Self-administration of subcutaneous depot medroxyprogesterone acetate contraceptive is a “feasible and acceptable” alternative to clinic-based administration, according to a study published online Dec. 12 in Contraception.

Researchers randomized 401 women aged 15-44 years – who had requested depot medroxyprogesterone acetate – to four injections over the year, administered by clinic staff at one of three Planned Parenthood health centers or self-administered at home.

The self-administered group performed the first injection at the clinic under supervision, then received instructions and three doses for home use.

At the 12-month follow-up, the rates of continuous use of the contraceptive – defined as reporting two additional doses on the 6-month survey and at least one additional dose on the 12-month survey – were 69% in the self-administration group and 54% in the clinic group (P = .005).

A significantly greater proportion of women in the self-administration group reported receiving at least four shots over the study period, compared with the clinic administration group (78% vs. 64%; P = .008). The authors also noted that 64% of the self-administration group reported receiving five doses – an additional poststudy shot – compared with 52% of the clinic group.

The self-administered injection was well received by women in that group, with 97% saying it was very or somewhat easy to administer, and 87% saying they would recommend self-injection to a friend.

Around half of the participants in the clinic group said they would be interested in self-administration in the future, but both groups reported similar levels of satisfaction with the injectable contraceptive overall.

“A survey study found that women who had difficulty obtaining or refilling a prescription in the past year were almost twice as likely to be interested in self-administration compared to those without such difficulty, suggesting that self-administration has potential to reduce barriers and disparities in access to effective contraception,” wrote Julia E. Kohn, PhD, MPA, and her colleagues at Planned Parenthood. “It is important to note, however, that potential barriers related to insurance coverage and reimbursement will need to be identified and addressed for self-administration to be successfully put into practice.”

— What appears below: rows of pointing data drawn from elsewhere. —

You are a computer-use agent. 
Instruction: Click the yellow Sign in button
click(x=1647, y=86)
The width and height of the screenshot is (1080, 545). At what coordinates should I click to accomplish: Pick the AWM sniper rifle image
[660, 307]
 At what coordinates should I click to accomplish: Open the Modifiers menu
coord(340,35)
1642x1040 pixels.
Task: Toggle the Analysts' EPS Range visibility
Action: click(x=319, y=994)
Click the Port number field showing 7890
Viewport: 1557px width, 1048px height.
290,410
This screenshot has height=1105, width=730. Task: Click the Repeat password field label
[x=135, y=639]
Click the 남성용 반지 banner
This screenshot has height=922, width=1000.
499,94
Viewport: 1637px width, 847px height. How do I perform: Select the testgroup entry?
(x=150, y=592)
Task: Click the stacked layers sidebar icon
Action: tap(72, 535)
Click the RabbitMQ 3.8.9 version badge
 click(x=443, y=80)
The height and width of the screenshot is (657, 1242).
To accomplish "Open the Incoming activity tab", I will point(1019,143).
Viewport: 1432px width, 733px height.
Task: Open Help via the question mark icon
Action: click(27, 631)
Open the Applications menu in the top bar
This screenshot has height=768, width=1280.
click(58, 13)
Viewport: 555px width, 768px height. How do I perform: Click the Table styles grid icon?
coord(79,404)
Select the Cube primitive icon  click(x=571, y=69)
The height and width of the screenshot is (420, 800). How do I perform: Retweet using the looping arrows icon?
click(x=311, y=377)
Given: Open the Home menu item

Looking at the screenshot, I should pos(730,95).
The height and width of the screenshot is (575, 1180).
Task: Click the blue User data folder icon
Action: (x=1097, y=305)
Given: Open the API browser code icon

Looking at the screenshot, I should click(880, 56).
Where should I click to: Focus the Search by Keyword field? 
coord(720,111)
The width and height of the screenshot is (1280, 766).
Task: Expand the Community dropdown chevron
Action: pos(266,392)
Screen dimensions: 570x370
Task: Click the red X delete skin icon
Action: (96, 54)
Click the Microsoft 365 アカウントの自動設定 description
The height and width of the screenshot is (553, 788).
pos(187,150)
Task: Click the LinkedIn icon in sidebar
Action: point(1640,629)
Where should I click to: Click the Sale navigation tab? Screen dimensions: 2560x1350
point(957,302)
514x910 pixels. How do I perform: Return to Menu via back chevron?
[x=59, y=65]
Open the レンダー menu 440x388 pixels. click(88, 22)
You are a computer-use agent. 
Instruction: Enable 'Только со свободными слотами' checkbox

There were three pregnancies. They were in the clinic group in women who had discontinued the contraceptive, and one was a planned pregnancy. There were two reports of pain and two reports of bruising at the injection site, but no serious adverse events were reported.

While the study relied on self-report of successful injections, the authors pointed to a recent study in which all women who reported self-injections had therapeutic levels of depot medroxyprogesterone acetate confirmed by blood testing.

Tara Health Foundation supported the study. Pfizer provided the study drug through an investigator-initiated research grant. No disclosures were made.